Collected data
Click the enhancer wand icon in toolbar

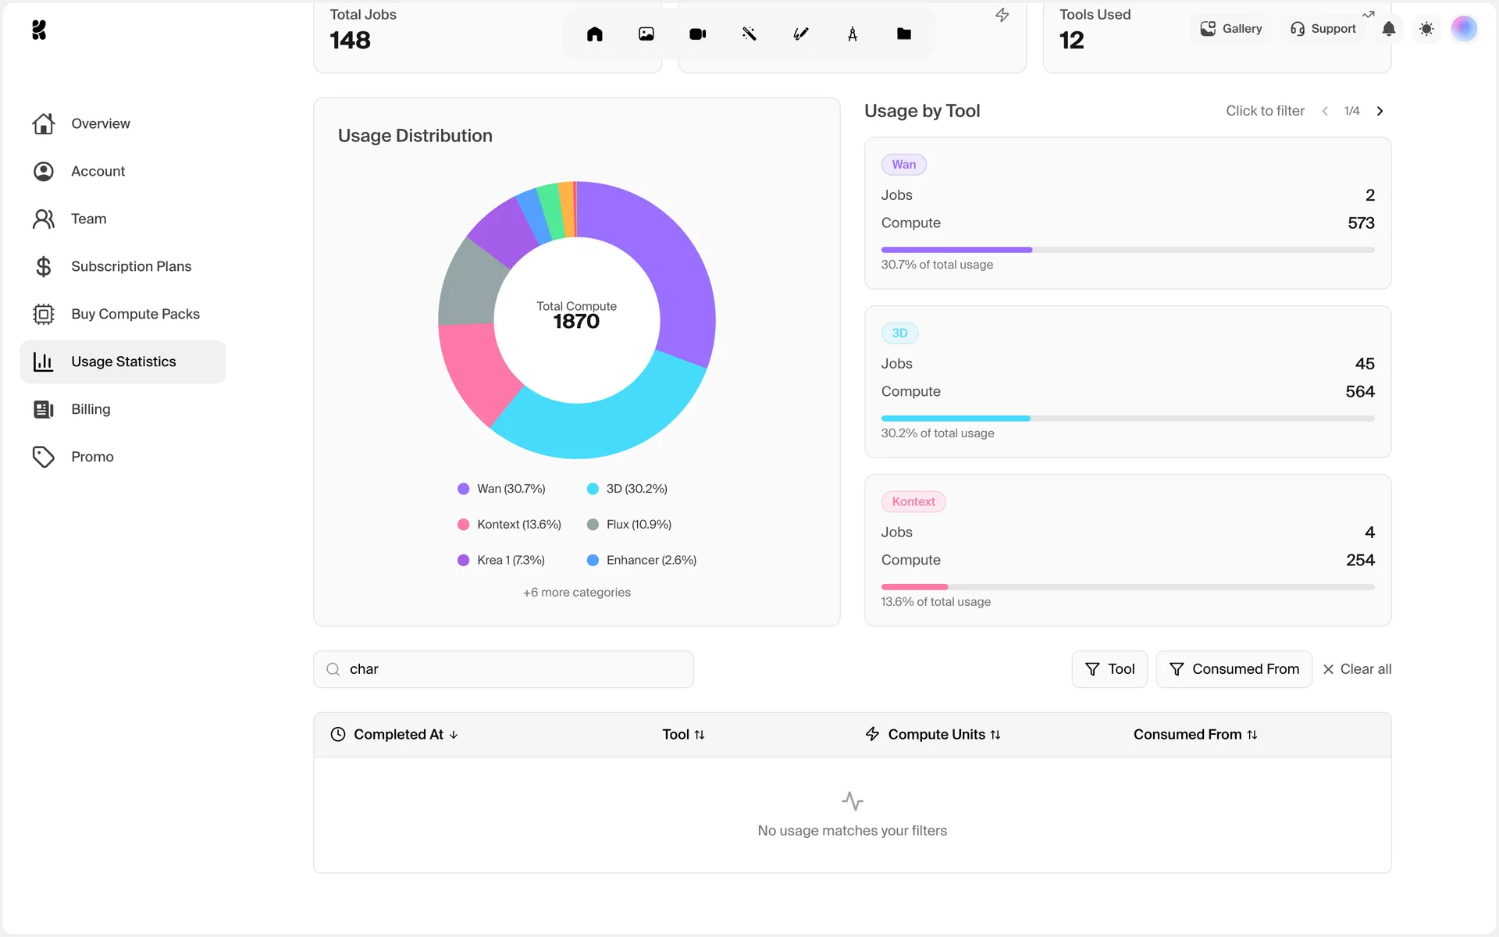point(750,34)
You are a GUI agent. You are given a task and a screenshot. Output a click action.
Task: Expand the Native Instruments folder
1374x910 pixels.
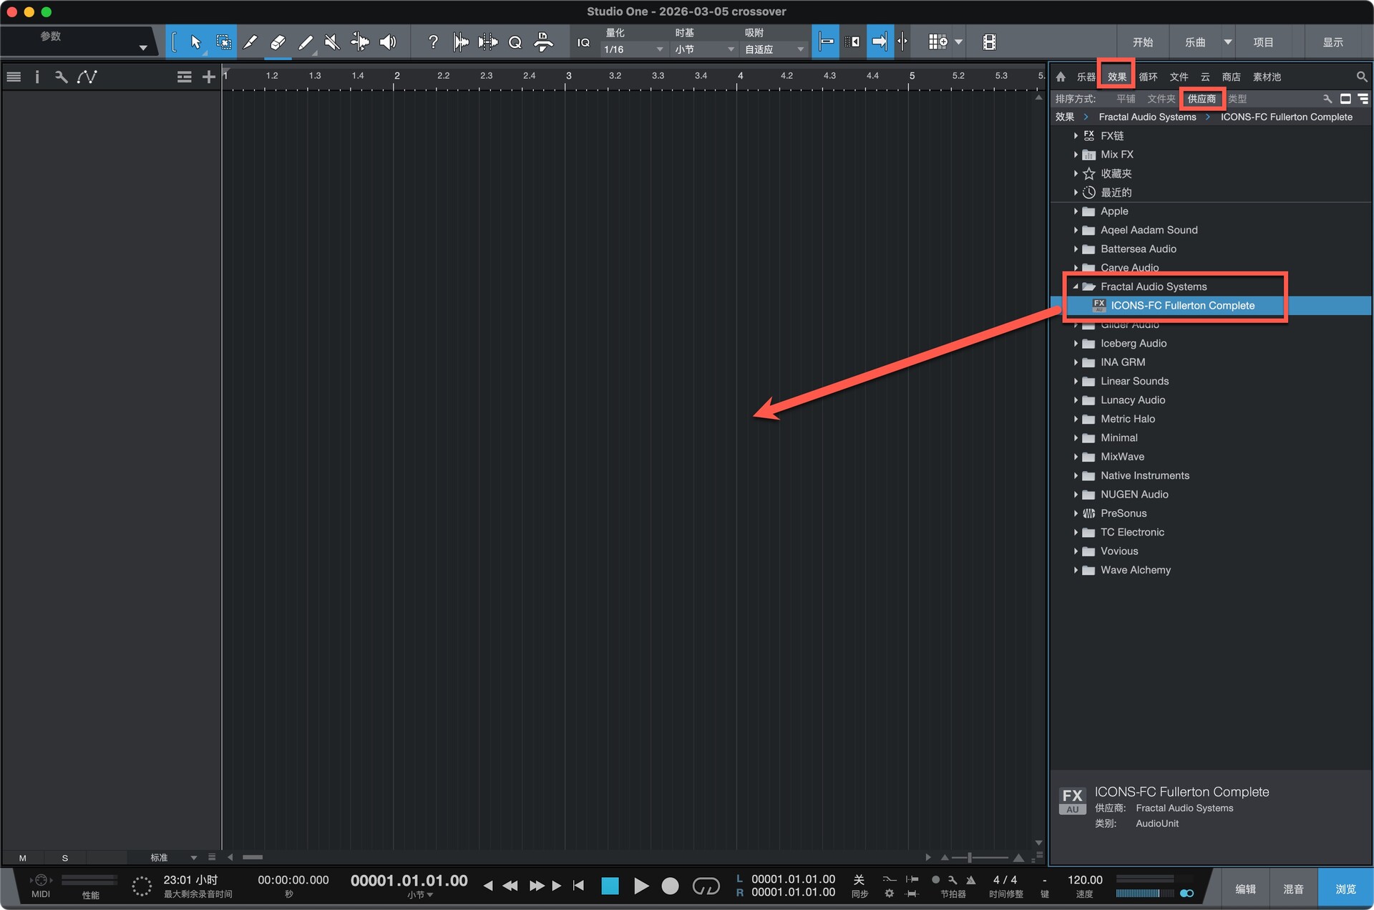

— PROBLEM TO SOLVE —
Retype the data above in full, exactly as it stands, and skip any image.

— RESULT OF THIS TASK —
Click the enhancer wand icon in toolbar

point(750,34)
You are a GUI agent. You are given a task and a screenshot. Output a click action.
Task: Expand the Native Instruments folder
1374x910 pixels.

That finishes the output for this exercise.